Obviously this hitting is unacceptable. Fortunately, if I can look on the bright side, he has kept his hitting in the family. It is usually his brother, my mother and me that are the recipients of Luke's wrath. We are working with him on better ways to cope with this anger. We are learning to predict when it might happen and trying to head that off. We are giving him ways to deal with it, like taking some quiet time for himself in his room or beating the tar out of a pillow. We are even talking karate lessons, hoping he will learn discipline a la Mr. Miyagi of the Karate Kid.

We talk to him in the way parents of the 21st century talk to their kids. We talk to him about his choices and making good decisions. Well, Luke's choice is to bop me on the head and deal with the consequences. Not the choice I would have hoped for, but he is a live-in-the-moment, spontaneous sort of fellow. And then he tells me I made him do it. He didn't have a choice. I thought our discussions about choices and making good decisions were going no where, but then he told me after he had a screaming fit: "Sometimes you just have to yell. It's not your brain. It's not God. It's not Jesus. It's your decision." He's right. Sometimes you do just have to yell. And yelling is better than hitting.

Little by little, Luke is coming up with his own ways of coping. Rather than giving us the chance to say no to something and disappoint him, he is answering his own questions. This goes something like: "Mom, can I have potato chips?

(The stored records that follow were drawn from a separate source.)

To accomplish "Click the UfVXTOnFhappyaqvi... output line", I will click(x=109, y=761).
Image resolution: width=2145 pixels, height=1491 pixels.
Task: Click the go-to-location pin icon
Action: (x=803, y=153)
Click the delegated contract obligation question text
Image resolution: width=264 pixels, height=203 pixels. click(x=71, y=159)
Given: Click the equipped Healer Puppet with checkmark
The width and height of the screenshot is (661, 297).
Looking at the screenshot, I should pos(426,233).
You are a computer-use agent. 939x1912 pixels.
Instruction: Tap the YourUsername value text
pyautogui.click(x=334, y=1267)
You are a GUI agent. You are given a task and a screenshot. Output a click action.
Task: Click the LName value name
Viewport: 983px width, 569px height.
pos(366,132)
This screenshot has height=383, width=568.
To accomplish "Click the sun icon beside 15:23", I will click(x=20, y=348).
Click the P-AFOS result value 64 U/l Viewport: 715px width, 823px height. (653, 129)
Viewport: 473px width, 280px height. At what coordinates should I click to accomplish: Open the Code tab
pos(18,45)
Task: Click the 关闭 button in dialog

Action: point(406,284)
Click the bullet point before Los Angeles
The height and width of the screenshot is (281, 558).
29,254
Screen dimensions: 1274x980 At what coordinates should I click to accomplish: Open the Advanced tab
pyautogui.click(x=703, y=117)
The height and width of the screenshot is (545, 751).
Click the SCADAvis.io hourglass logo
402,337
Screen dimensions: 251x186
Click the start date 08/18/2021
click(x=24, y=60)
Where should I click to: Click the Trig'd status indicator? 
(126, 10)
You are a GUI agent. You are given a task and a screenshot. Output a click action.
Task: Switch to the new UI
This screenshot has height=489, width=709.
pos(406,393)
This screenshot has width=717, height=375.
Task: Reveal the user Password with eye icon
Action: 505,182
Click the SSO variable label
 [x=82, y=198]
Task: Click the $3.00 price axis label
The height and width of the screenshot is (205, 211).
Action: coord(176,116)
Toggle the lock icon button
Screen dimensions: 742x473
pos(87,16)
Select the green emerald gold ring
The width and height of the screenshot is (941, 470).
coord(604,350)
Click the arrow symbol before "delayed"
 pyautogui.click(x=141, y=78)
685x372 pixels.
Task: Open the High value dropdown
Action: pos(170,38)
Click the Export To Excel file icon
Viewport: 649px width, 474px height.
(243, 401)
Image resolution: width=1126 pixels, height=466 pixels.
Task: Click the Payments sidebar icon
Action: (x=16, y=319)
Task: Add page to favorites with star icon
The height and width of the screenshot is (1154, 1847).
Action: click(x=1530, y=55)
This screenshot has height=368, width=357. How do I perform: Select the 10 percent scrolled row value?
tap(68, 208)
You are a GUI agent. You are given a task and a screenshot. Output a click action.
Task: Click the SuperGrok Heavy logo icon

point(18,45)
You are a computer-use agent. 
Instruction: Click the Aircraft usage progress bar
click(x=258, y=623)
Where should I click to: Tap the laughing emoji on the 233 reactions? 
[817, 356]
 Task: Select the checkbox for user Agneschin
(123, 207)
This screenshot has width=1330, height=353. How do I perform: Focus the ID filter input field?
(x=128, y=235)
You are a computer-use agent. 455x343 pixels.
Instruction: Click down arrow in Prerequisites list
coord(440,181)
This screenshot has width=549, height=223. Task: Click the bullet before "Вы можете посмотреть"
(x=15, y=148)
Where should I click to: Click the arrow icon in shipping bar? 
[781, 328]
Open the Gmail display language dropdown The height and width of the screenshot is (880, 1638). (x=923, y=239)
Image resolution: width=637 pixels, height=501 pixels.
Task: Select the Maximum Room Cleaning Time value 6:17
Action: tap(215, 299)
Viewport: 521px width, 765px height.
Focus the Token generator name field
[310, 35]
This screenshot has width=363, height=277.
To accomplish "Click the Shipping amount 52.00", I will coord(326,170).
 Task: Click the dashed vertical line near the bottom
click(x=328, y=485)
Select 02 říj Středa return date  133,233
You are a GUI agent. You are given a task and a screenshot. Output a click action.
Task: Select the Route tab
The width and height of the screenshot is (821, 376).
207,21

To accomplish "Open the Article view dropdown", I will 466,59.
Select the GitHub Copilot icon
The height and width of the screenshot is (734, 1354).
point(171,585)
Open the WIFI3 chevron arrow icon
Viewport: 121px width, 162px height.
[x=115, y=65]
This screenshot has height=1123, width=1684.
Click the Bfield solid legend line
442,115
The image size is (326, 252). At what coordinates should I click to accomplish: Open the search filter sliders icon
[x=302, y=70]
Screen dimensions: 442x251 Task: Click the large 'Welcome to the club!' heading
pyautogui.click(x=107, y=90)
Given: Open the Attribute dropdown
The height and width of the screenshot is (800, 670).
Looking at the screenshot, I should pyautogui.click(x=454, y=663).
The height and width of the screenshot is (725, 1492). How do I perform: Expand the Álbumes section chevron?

No." A sentence like this is said very quickly all in one breath, not giving me time to say no and break his little heart, which of course makes me want to say yes just to see the happiness on his face.

He has also convinced himself that he didn't really want what he was asking for. This goes something like: "Mom, can I have some candy?" "No baby, not before dinner." "I was just teasing. I didn't want any." Which of course makes me want to say yes just to see the happiness on his face.

Which leads me to wonder if he is coping, or if he has just figured out another way to put one over on me. Did I mention how smart he is?

3 comments:

ambergail77 said...

This is great. I swear they make kids so cute so we don't choke them. I have been trying to 'explain' things to my 3 year old son. I often ask if he understands me when I didscuss rules about hitting and kicking. Now when he is mad at me he will shout 'do you understand?' at the top of his lungs. Apparently I don't.

Kellan said...

He is so cute - I would have a hard time not giving into this. They are smart - aren't they?

Have a good weekend - Kellan

Loth said...

My older son went through a phase of hitting when he got angry, but he came up with a variation on the theme: he hit himself. He used to slap himself around the head, really hard, which I found very difficult to deal with. I told him no-one is allowed to hit my children and that includes my children and that seemed to help, oddly. Strange things, boys.